Q4 2022 Net Asset Value and Trading Update

RNS Number : 2392P
Foresight Solar Fund Limited
08 February 2023
 

8 February 2023

 

Foresight Solar Fund Limited (the "Company" or "Foresight Solar")

 

Q4 2022 Net Asset Value and Trading Update

 

Foresight Solar Fund Limited, a fund investing in a diversified portfolio of ground-based solar PV and battery storage assets in the UK and internationally, announces that its unaudited net asset value (NAV) was £771.5 million on 31 December 2022 (30 September 2022: £771.2 million). This results in a NAV per Ordinary Share of 126.5 pence (30 September 2022: 126.4 pence per share).

 

Highlights:

 

An uplift from the latest Spanish project reaching operation and higher than expected short term inflation assumptions more than offset downward pressure from lower power price forecasts and the UK Electricity Generator Levy.

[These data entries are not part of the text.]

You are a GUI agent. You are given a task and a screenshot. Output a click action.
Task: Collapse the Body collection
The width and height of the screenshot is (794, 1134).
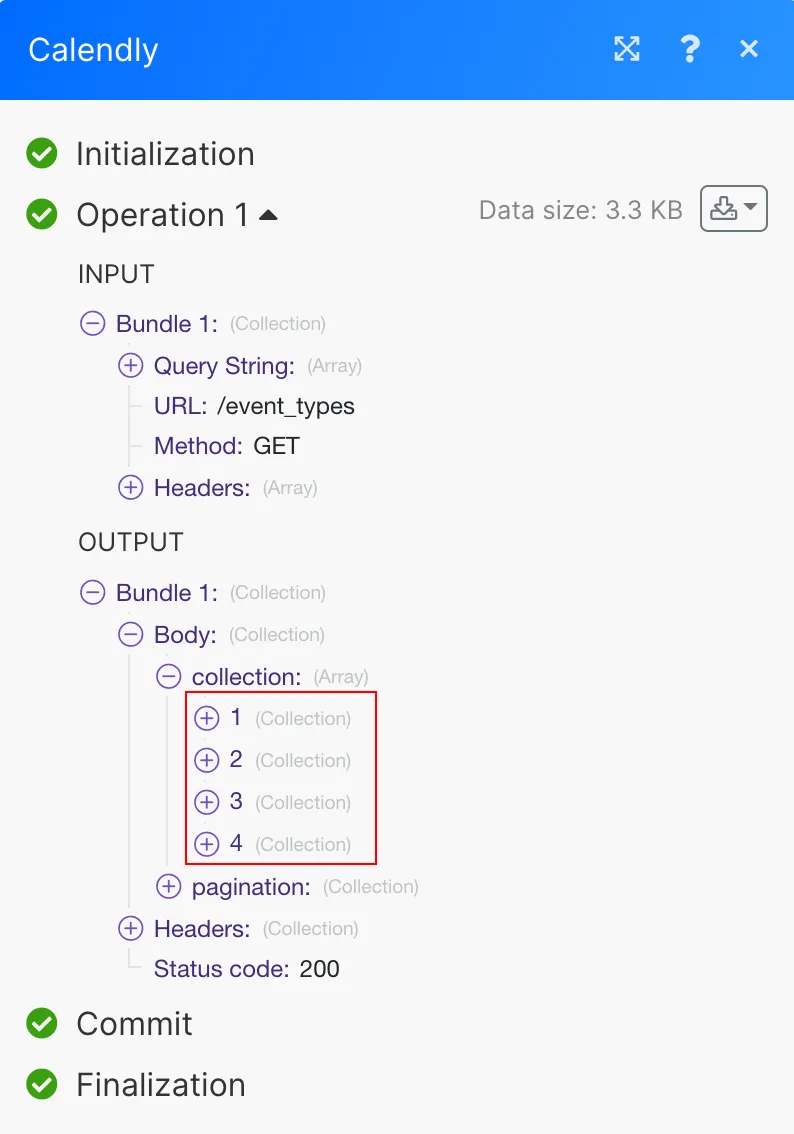(x=131, y=635)
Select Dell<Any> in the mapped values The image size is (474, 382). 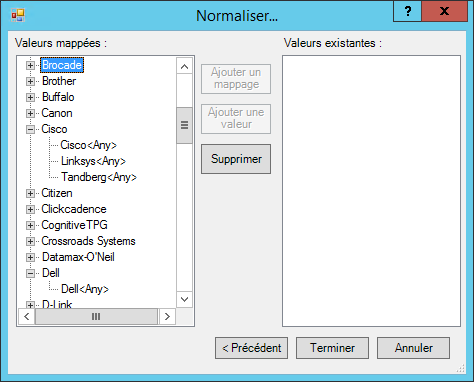85,289
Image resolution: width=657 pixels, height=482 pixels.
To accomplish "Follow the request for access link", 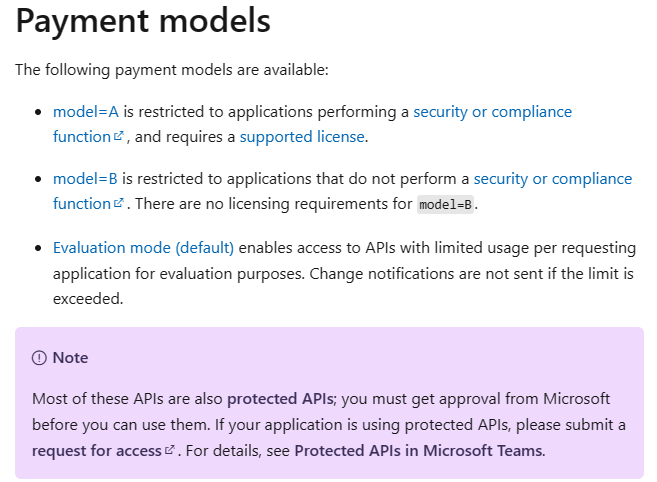I will 97,451.
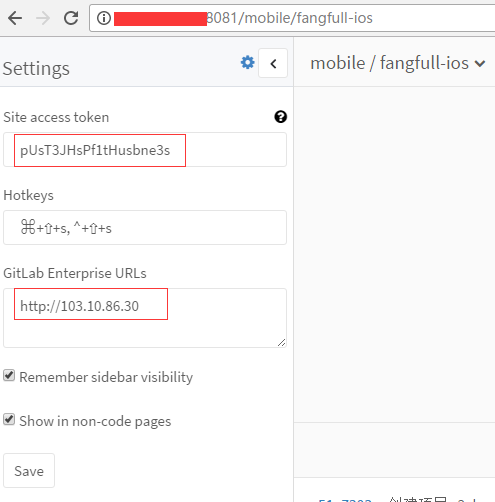Click the mobile group breadcrumb
This screenshot has height=502, width=495.
(x=338, y=63)
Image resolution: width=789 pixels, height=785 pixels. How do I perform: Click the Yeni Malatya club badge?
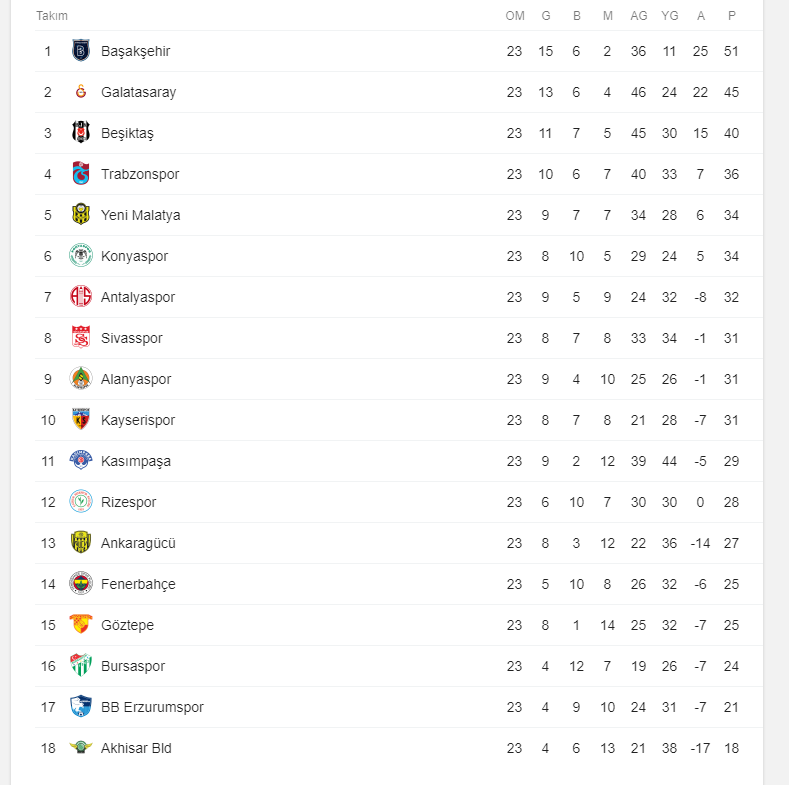81,215
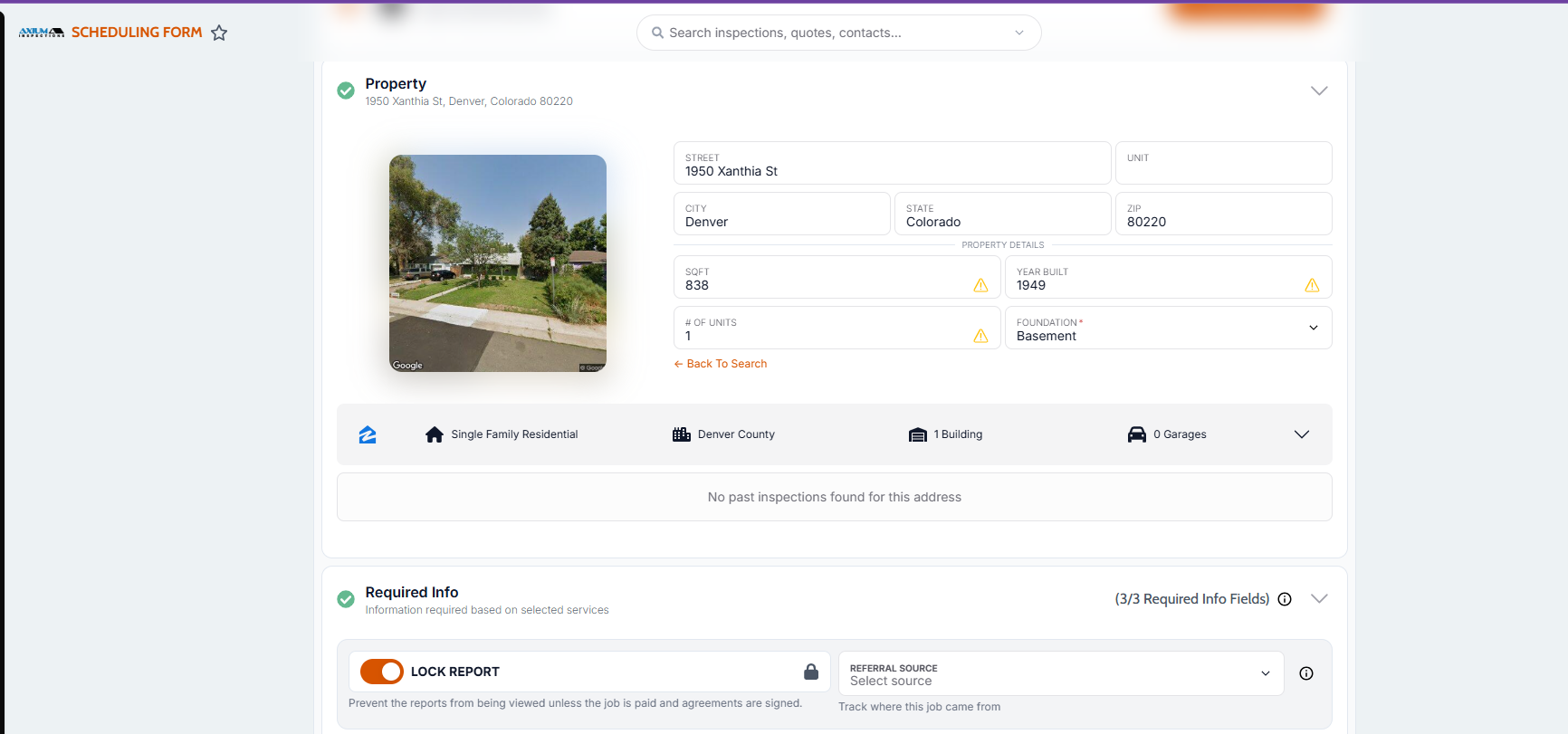The image size is (1568, 734).
Task: Click the property street view photo
Action: [498, 263]
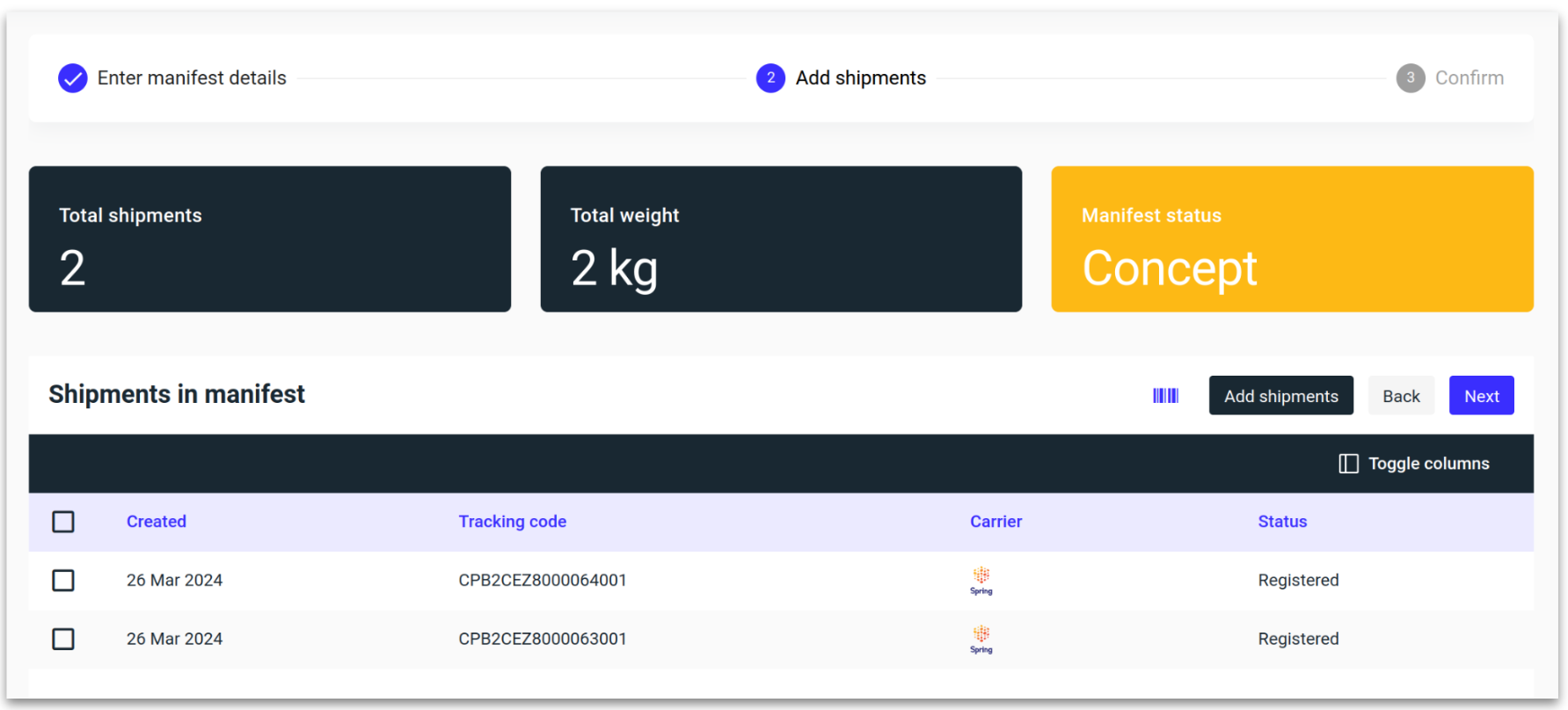Click the Toggle columns icon
The height and width of the screenshot is (710, 1568).
pos(1348,464)
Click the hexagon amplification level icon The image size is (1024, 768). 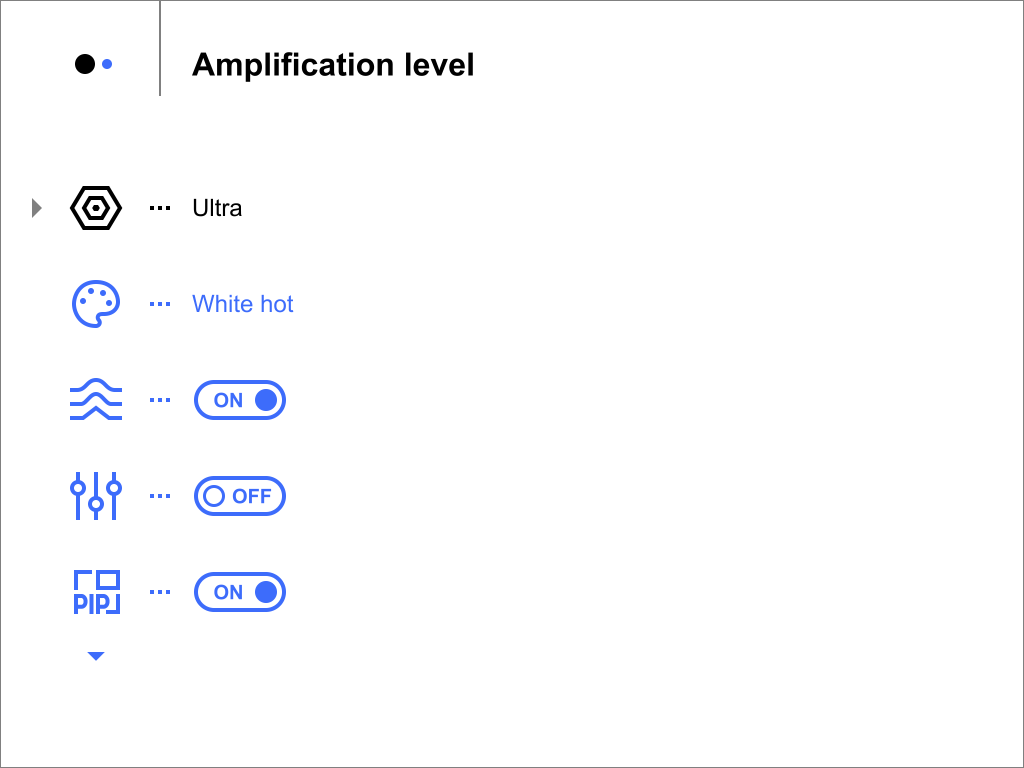point(96,208)
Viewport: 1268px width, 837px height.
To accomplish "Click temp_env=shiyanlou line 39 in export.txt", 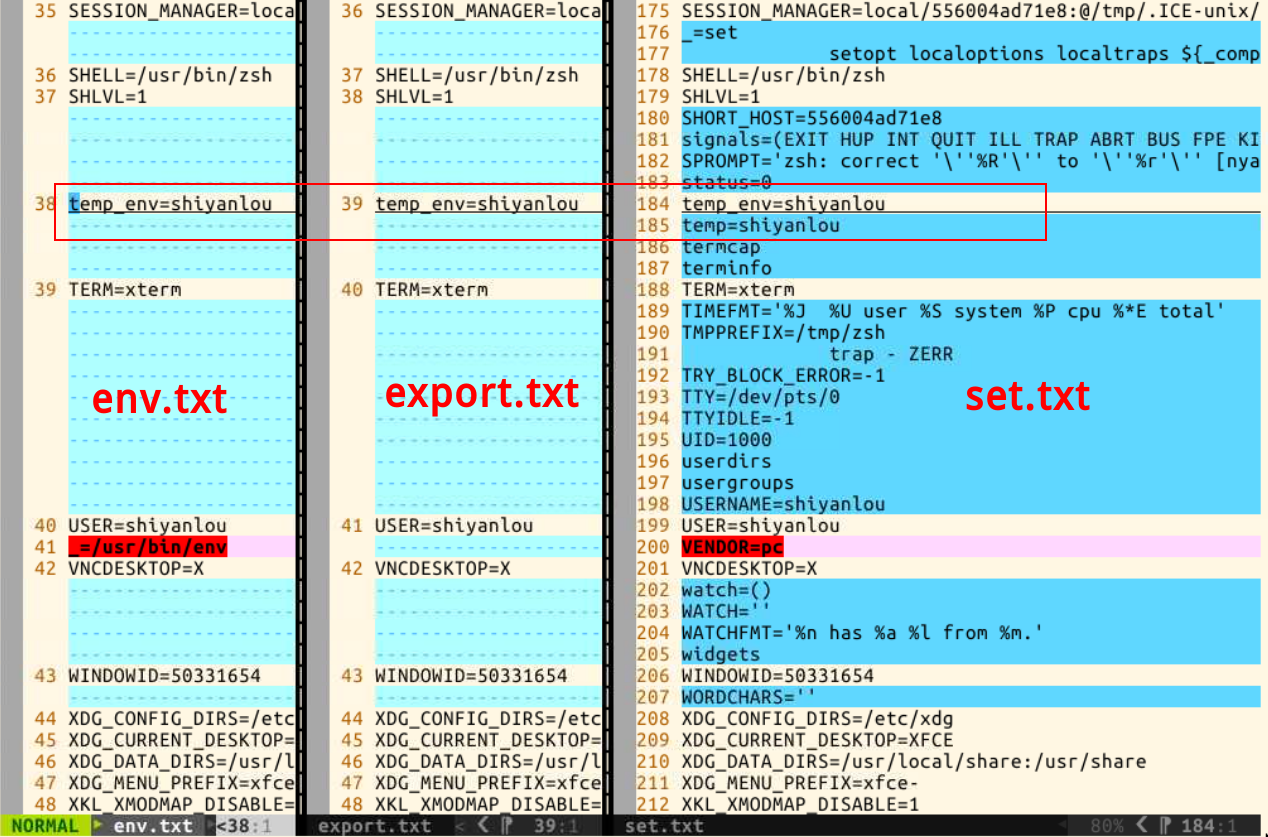I will tap(477, 204).
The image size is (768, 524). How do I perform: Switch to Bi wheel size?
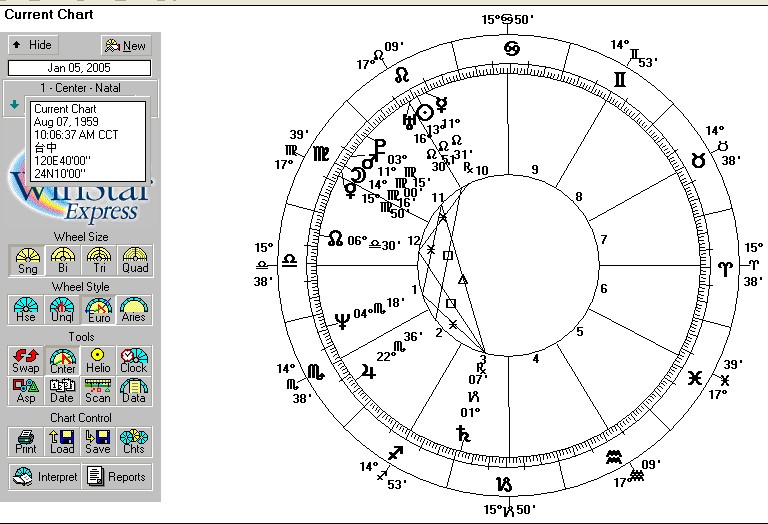[x=62, y=260]
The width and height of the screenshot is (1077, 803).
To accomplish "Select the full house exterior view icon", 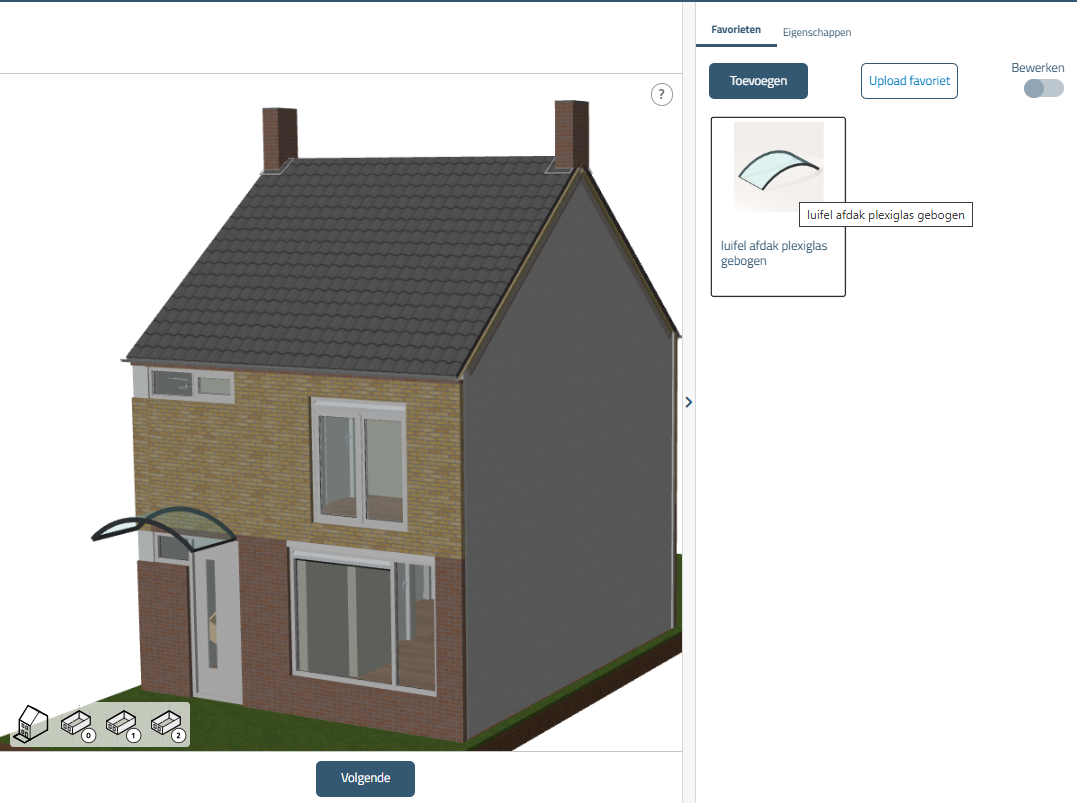I will 32,723.
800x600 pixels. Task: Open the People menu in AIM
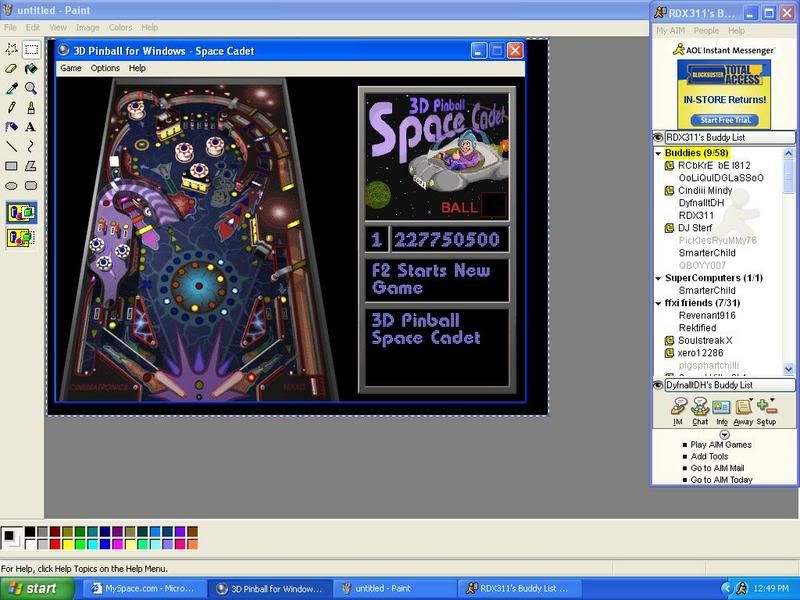[707, 31]
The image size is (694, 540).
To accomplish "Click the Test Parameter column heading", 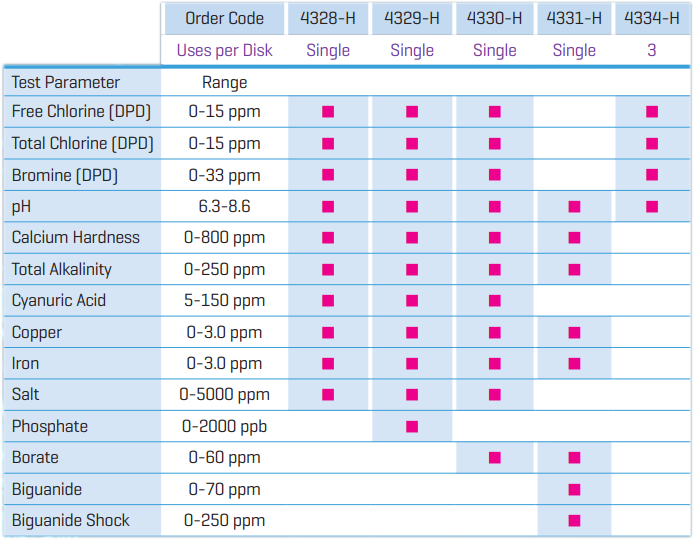I will (65, 82).
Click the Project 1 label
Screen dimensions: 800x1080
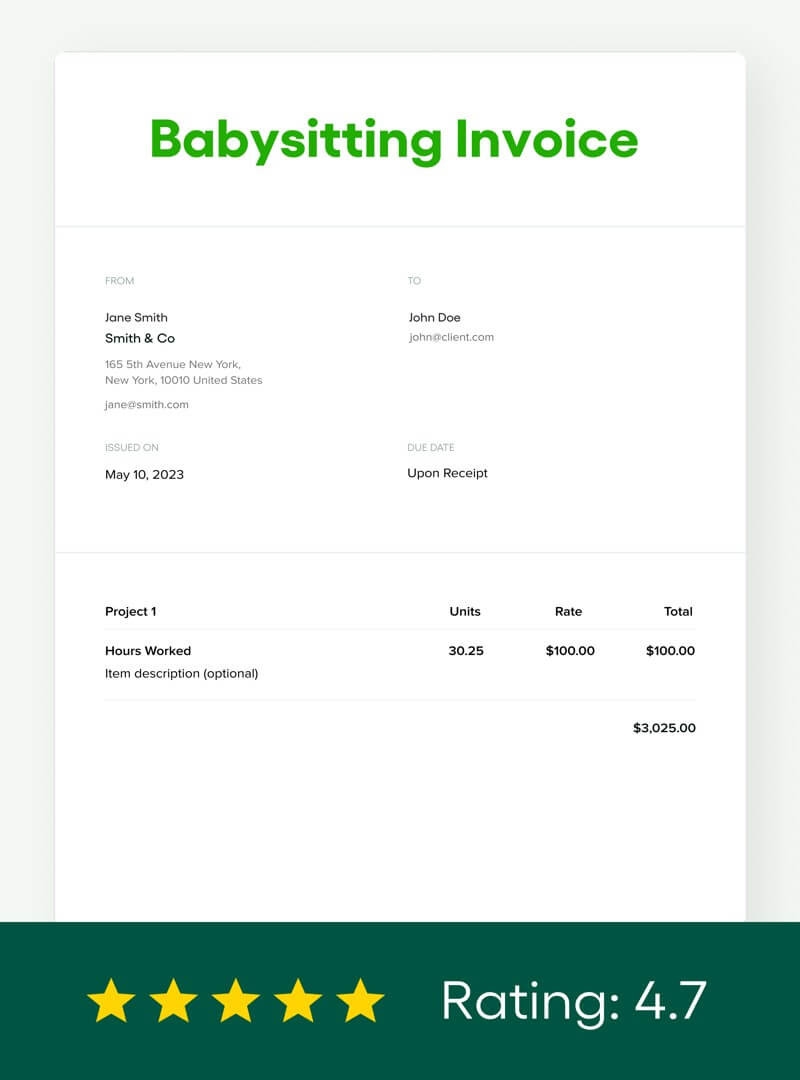click(x=132, y=611)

Electricity generated by the global portfolio was 2.3% above base case for the full year (UK production was 8.6% higher than forecast, whilst Australia was 12.5% below).

Strong operational performance and power price hedges resulted in 1.74x dividend cover for FY22, with dividend cover for FY23 expected to be at least 1.50x.

Near term pipeline of development-stage assets and battery storage projects provides further potential to grow NAV during 2023.

 

Summary of NAV key drivers for Q4 2022:

 

Item

p/share movement

NAV on 30 September 2022

126.4

Post-construction revaluation (Virgen del Carmen)

+0.8

Inflation

+4.2

Power forecasts

-4.1

Electricity Generator Levy (EGL)

-0.2

Project actuals

+0.4

Other movements

-1.0

NAV on 31 December 2022

126.5

 

In October, the 26MW Virgen del Carmen solar farm began exporting to the grid in Spain. Post construction, the valuation of the project moved to a discounted cash flow basis, at a discount rate of 7.50%, adding a further 0.8 pence per share to the NAV. This represents a project valuation, whilst the overall NAV factors in the additional costs of bringing the asset to commissioning following schedule delays. Following the Lorca portfolio energising in August, which added 1.1p to the Q3 NAV, the Spanish portfolio of 125MW is now fully operational and is expected to make a significant contribution to revenues in 2023. The country continues to be a strong focus for the Company with attractive opportunities.

 

The NAV has been rebased to also incorporate higher actual 2022 inflation, adding 0.9 pence per share, and the Investment Manager has updated its short-term UK inflation forecast to 6.5% for 2023, adding a further 3.2 pence per share. Together, this has resulted in a NAV increase of 4.2 pence per share. The medium and long-term inflation assumptions remain unchanged at 3.0% from 2024.

 

The final quarter of 2022 saw a moderation of UK power prices and, across the Company's core markets, Q4 power curves generally reflected a fall in short and medium-term pricing. Despite these changes, long-term forecasts remain unchanged.

 

The clarity the UK Government provided on its Electricity Generator Levy (EGL) allowed for a more reliable assessment of the tax's impact on forecast revenues. As a reminder, in the third quarter, the Company applied a 50% discount to baseload power price forecasts for FY 2023, stepping down to 10% in FY 2027. That initial view was a close estimate, as the revised assessment of the full effects of the EGL resulted in a downward adjustment of -0.2 pence per share once the discounts were unwound. The overall impact is lower than the Company initially assessed when it provided a specific update last November because it incorporates mitigating factors from the draft legislation, such as the introduction of inflation indexation to the benchmark energy price from 2024.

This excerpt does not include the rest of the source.